Registries that collect data on individuals with NMD may not be designed to allow for linkage to health administrative data. Data sharing agreements between partner institutions that recruit participants and registries must include data linkage language and discussion of data custodianship. Furthermore, patient consent for the registry must also include explicit consent for linkage of their data to health administrative databases. If these processes are not in place, data sharing agreements will need to be revised, and patients will require re-consent.

The standardization of clinical data collection across NMD registries has been identified as a priority. When incorporating health administrative data there are additional data harmonization concerns. Within jurisdictions, data is frequently disaggregated across multiple databases. For example, data relevant to individuals with NMD may be housed in separate vital statistics, healthcare use, insurance claims, and prescription drug databases. In cases where healthcare use is funded by a mix of public and private payers or multiple private payers, combining these data sources may not be possible. This is especially relevant for NMD where costs are high, and patients frequently seek multiple funding sources. ⁶ Harmonization of data across jurisdictions can also be challenging because data is frequently not held in a consistent format from one organization to another. For example, each of the five Canadian provinces involved in this study have different data assets, documentation conventions, and formats. Outside of the Canadian context, this would be similar to combining data from different insurance payers or countries. This can be addressed using common data models, however, the infrastructure for the implementation of these models does not always exist and harmonization of data may be necessary to do on a project-by-project basis. How data will be harmonized and aggregated is important to consider during project conception as it will inform analytical planning.
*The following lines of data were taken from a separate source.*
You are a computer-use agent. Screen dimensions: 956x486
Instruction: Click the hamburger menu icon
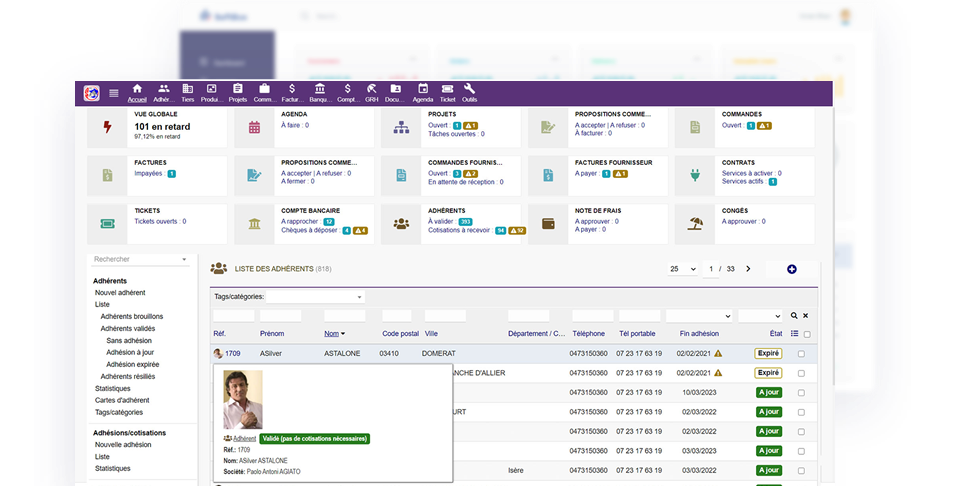(114, 93)
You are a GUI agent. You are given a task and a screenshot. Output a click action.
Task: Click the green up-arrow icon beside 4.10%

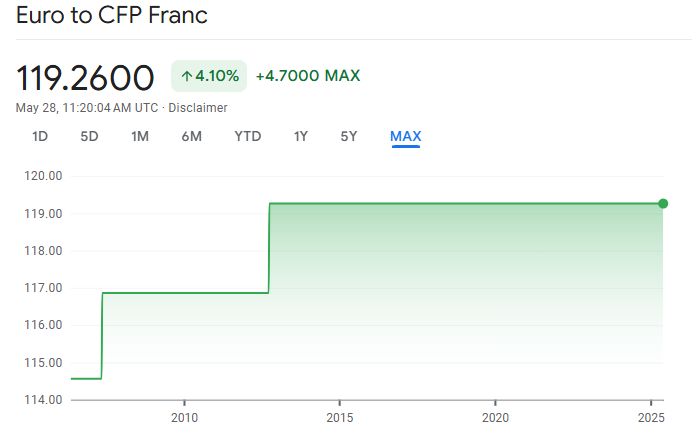[186, 76]
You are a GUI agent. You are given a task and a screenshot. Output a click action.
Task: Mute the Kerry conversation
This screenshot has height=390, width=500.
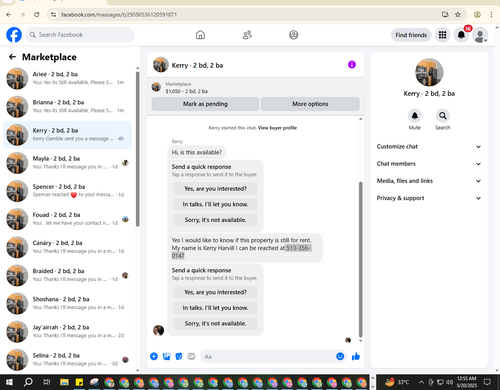[x=415, y=116]
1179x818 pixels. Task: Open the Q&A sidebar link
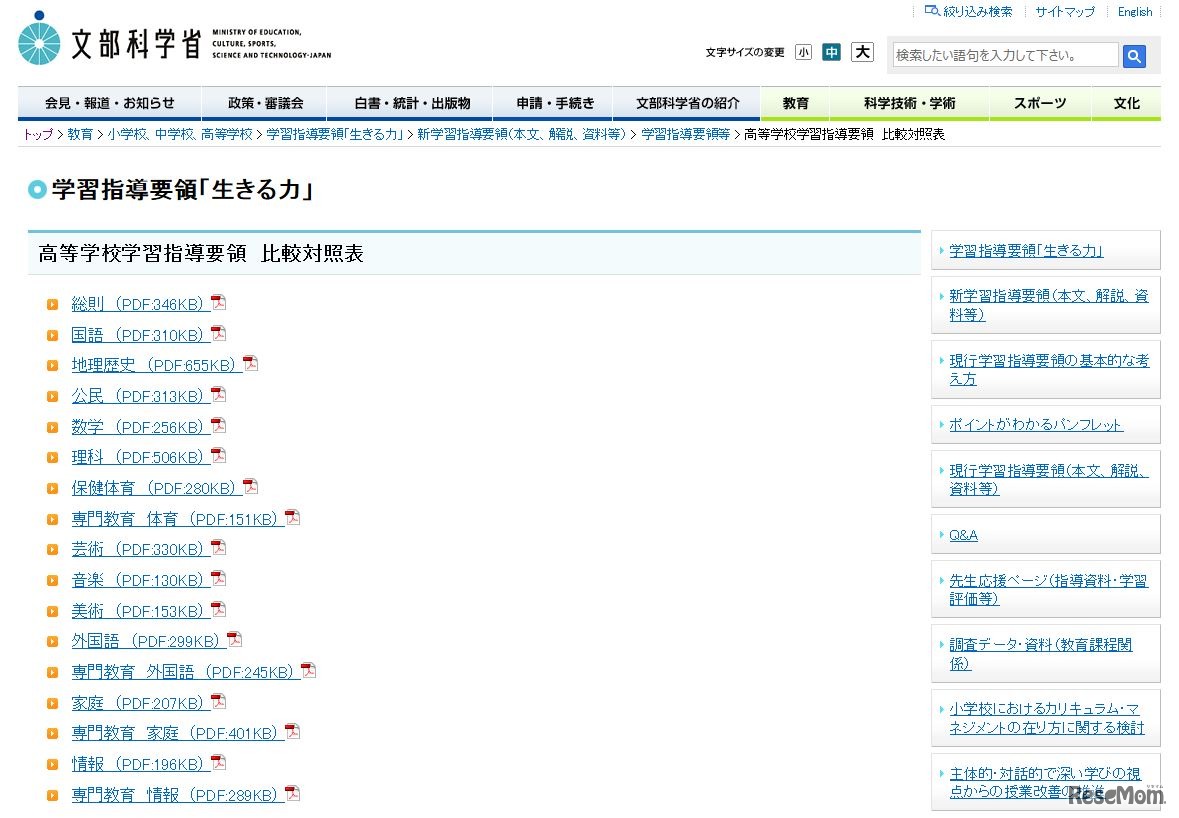click(963, 535)
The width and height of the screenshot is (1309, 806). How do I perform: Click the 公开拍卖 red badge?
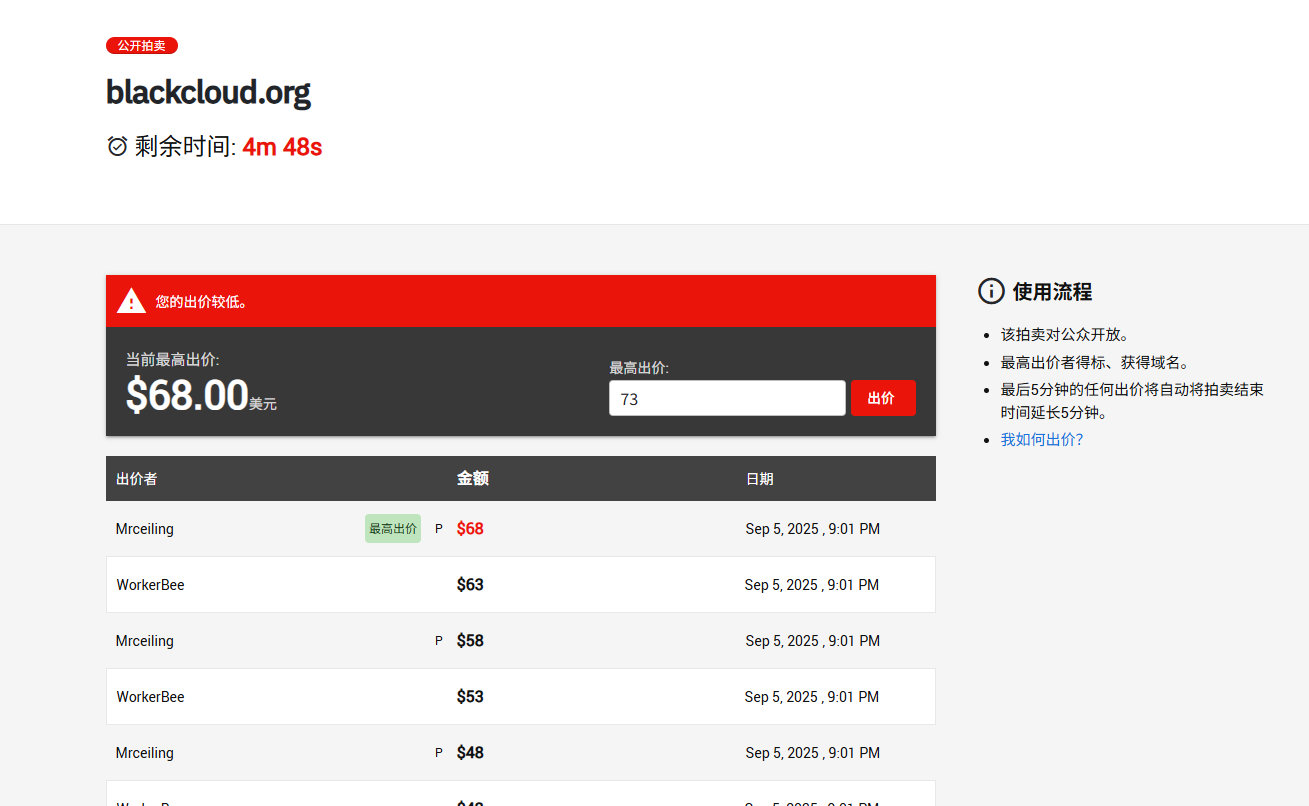point(142,46)
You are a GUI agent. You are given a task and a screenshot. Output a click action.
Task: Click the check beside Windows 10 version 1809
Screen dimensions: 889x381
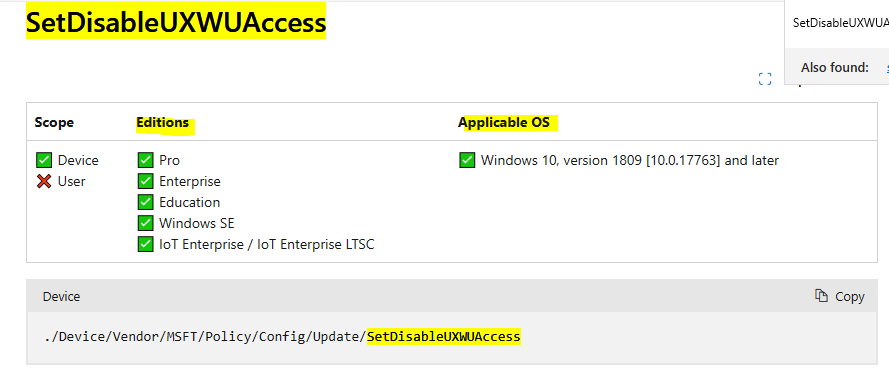coord(467,160)
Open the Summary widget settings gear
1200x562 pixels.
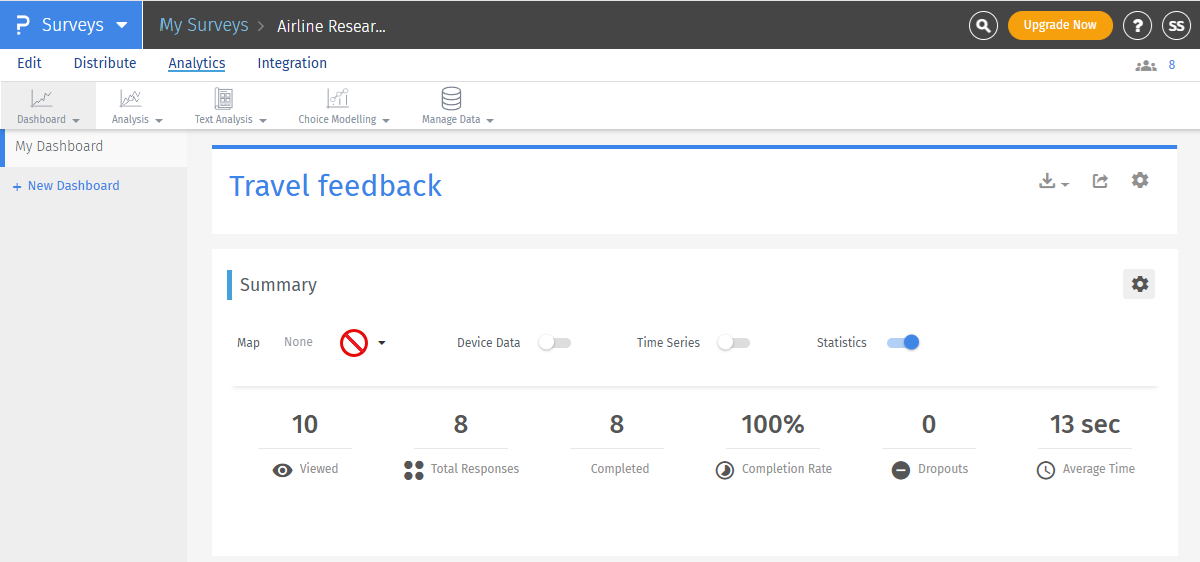pyautogui.click(x=1139, y=284)
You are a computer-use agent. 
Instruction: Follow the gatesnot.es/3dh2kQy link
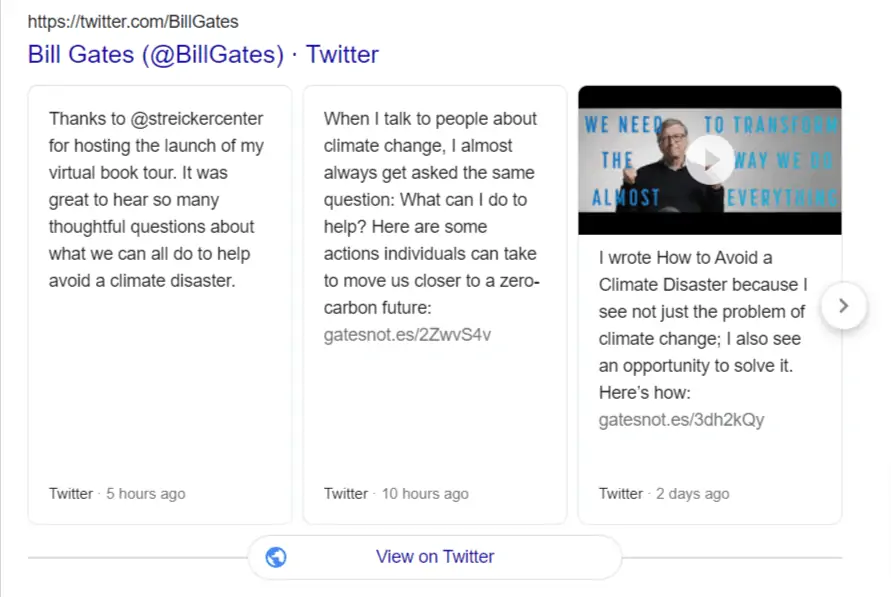click(x=681, y=419)
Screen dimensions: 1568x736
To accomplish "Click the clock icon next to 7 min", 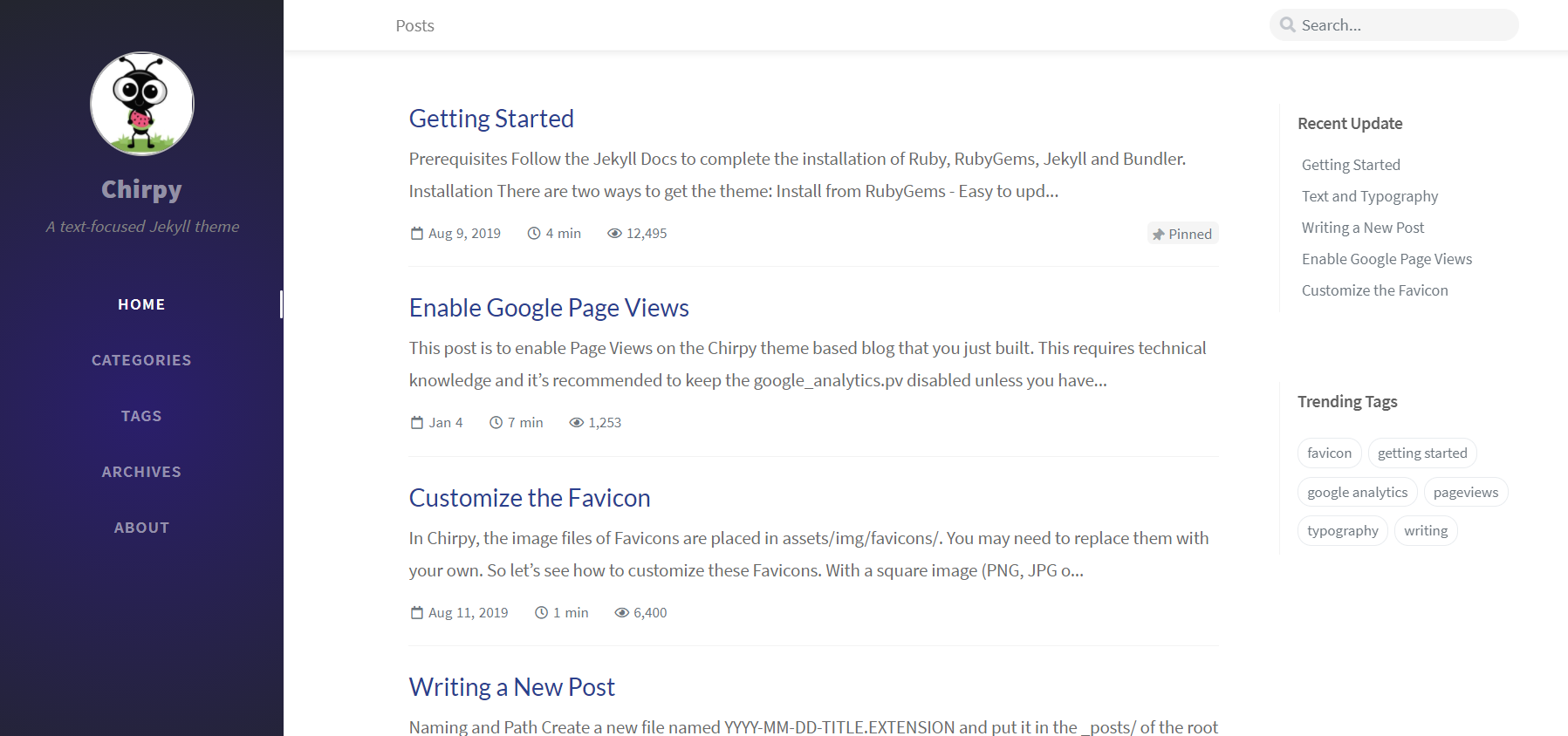I will (496, 423).
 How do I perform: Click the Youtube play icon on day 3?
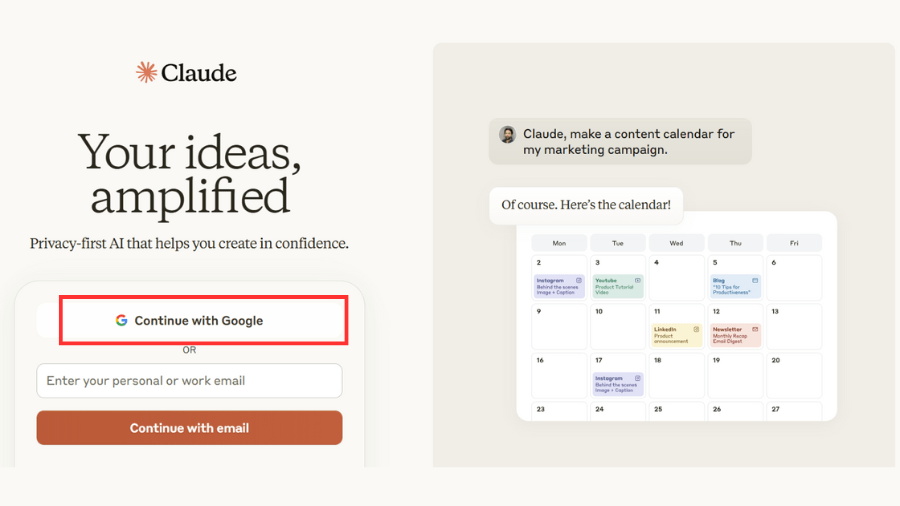pyautogui.click(x=639, y=280)
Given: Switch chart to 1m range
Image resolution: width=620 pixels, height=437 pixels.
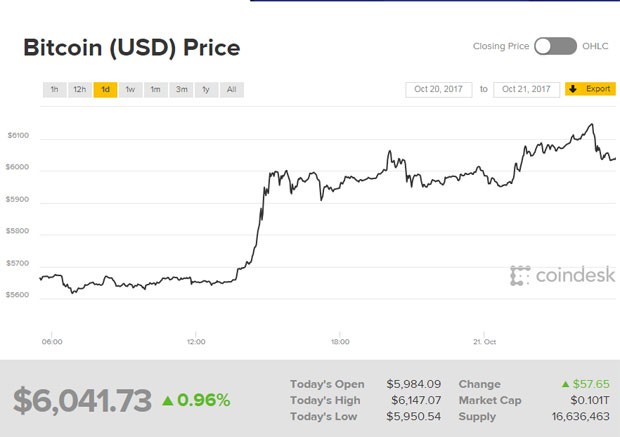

Lastly unless pre-established legal and administrative processes exist, combining data across jurisdictions can be burdensome. In the Canadian context, health administrative data must remain within the province in which it originates. This is standard international practice as personal health data is typically not permitted to leave a jurisdiction. However, to aggregate outcomes and perform data analysis, personal health information in some capacity may need to be transferred in a deidentified/aggregated format to a central site. Given the decentralized nature of the Canadian context, transferring data between provinces is not dissimilar from transferring data between countries as each province has its own privacy legislation. Therefore, when performing this type of work, it is essential to establish which legislation governs the data and under what authority it may be used or transferred when performing multijurisdictional work.

Linking rare disease registries and health administrative data can be an invaluable strategy that allows the generation of real-world evidence to enable important and difficult questions about patients living with NMDs to be answered. Although there are challenges to performing this work, these can be overcome to advance NMD research. However, it is important to understand and plan for potential barriers as well as to advocate for infrastructure and legal improvements that will facilitate this type of research. Ensuring health administrative data linkage infrastructure is embedded within patient registries, the adoption of common data models, and consistent privacy legislation will facilitate future work of this type. Given the importance of efficiently generating real-world evidence for NMD in the era of disease modifying therapy, we hope that our experience and lessons learned can help prepare researchers in other jurisdictions who will take on similar work to plan and prepare.